Amy Sackville’s Orkney is a complicated, beautiful, poetic book that made me feel very uncomfortable, but very glad that I’d read it. It features a classic unreliable narrator, and it’s very difficult to discuss without spoiling anything; the threads of the plot and the ambiguity of the ending are all dependant on, and tainted by, the subjective view of our narrator, Richard.

We have been telling each other the tale of our great romance, as I suppose all newlyweds do; refining the details, spinning it out, combing and weaving the threads of it.

Richard is a professor, 60, and he has just married his elfin ex-student, 21. It’s safe to say he is enchanted, perhaps dangerously so. At her request, they honeymoon on one of the bleak islands of Orkney. “Take me north,” she says, and he is unable to resist.

They spend a lot of time alone; Richard observing his distant new wife – whose name we never learn – through the window, as she sits on the beach, gazing out the to the cold sea that seems to call to her. In the evenings, they retell the story of their courtship.

“You brought the cold in with you, the crisp of the first frost and the leaves already falling; they were tangled in your hair — ‘They were not,’ she said, with a little shove, ‘I’m not a vagrant’ — but so I saw you, darling, an autumn sprite, come in from the first chill.”

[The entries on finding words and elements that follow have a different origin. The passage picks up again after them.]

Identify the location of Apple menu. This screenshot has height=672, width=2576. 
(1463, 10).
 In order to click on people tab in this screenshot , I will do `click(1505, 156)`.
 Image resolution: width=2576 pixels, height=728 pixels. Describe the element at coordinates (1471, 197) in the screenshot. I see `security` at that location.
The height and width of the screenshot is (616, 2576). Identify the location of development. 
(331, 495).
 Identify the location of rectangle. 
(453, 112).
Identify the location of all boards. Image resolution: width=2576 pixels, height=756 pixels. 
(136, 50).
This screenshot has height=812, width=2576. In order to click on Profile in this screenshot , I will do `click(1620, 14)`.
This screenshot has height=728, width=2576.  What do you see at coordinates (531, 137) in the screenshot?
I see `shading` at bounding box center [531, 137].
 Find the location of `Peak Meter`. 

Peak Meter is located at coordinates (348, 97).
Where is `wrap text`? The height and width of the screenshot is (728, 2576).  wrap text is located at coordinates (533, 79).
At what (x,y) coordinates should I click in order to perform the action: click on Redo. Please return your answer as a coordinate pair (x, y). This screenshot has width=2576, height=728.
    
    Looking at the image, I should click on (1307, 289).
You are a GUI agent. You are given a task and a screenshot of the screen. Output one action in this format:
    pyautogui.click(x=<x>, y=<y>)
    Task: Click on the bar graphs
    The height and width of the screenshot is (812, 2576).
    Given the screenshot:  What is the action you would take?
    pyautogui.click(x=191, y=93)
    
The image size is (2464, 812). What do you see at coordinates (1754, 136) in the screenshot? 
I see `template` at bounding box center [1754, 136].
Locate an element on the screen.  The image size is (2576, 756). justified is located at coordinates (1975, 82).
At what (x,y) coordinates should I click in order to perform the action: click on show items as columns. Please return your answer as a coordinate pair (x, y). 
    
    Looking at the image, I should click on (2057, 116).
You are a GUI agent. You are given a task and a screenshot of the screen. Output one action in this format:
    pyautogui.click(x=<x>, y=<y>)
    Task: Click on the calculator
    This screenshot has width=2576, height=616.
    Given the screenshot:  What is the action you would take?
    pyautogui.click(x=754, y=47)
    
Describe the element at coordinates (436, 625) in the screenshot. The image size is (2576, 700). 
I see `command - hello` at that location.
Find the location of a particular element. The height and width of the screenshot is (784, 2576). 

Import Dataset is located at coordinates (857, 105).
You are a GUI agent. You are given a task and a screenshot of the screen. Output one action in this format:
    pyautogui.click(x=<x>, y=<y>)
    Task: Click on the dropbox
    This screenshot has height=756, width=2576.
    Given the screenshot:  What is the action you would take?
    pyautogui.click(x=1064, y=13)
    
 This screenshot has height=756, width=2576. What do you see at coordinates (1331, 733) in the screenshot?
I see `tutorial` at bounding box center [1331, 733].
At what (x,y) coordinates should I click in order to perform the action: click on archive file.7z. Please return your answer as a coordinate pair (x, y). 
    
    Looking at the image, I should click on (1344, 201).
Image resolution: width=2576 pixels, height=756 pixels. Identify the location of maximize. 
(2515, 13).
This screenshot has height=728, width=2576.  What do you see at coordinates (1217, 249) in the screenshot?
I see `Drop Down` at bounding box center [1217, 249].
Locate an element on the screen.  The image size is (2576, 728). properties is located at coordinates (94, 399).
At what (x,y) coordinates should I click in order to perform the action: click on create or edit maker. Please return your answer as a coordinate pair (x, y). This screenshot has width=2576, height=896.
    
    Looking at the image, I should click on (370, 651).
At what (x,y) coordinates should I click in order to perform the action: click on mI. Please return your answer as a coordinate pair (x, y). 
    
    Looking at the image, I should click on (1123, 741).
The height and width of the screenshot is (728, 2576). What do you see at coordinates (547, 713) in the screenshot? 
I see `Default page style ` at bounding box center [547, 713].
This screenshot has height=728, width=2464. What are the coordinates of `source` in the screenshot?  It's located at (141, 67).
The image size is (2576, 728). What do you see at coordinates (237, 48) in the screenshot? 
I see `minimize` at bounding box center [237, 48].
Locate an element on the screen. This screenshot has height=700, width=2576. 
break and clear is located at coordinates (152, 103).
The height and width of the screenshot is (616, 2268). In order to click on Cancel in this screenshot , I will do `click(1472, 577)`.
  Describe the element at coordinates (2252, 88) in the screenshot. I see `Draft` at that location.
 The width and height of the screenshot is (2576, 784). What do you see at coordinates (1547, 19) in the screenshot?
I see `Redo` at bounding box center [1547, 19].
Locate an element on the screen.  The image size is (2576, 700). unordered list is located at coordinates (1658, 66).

Slowly, we realise how little he knows about his wife, her past, her personality, her desires. We notice the things unsaid in the professor’s narrative, the tiny scraps of dialogue from her that build to paint a much different picture of their relationship.

And then their honeymoon ends, in exactly the way you’ve been expecting since about half-way through the novel, only instead of a neat package of answers to go with your conclusion, we’re left with two, three, four possible interpretations of events, each a little sadder and damning than the last. The ambiguity of it lingers, days later.